Task objective
Rename "folder icon" to "directory icon" and rewrite the entries starting with the line containing "At what coordinates should I click to accomplish: Click the" and going on through the line containing "How do I perform: Click", with all else unchanged. Leave the pictures out.

Material to process
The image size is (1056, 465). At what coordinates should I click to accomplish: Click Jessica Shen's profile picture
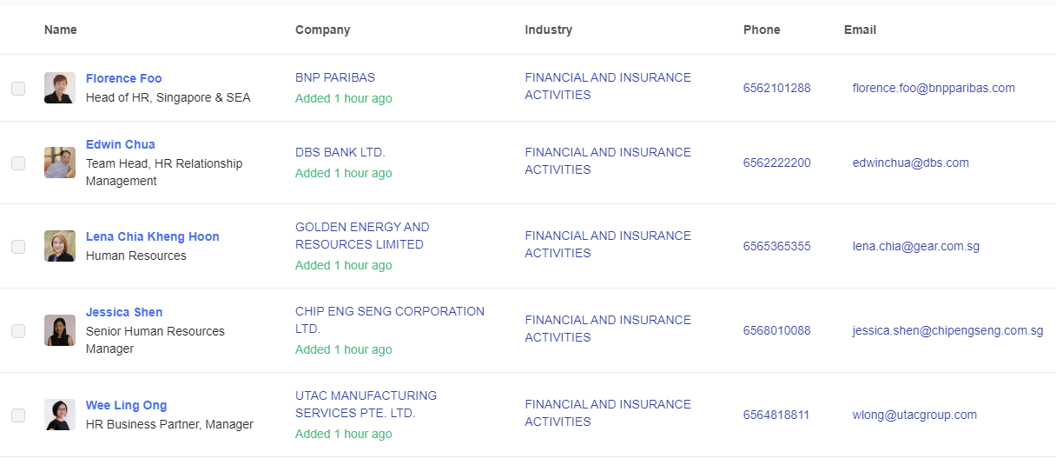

==

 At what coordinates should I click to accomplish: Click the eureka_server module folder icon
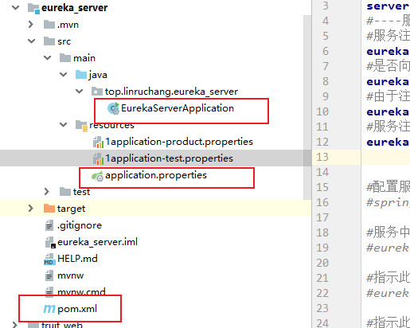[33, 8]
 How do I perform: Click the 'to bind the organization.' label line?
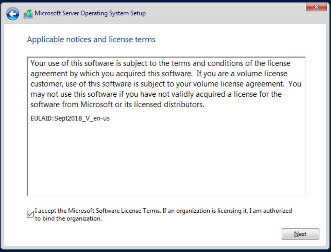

* * *

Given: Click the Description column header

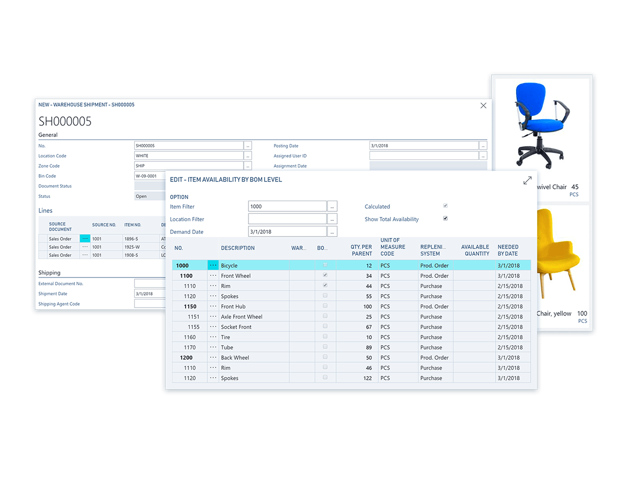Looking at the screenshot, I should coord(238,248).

Expected answer
 At what coordinates should I click to accomplish: Click the eureka_server module directory icon
[33, 8]
 How do I perform: Click the 'to bind the organization.' label line?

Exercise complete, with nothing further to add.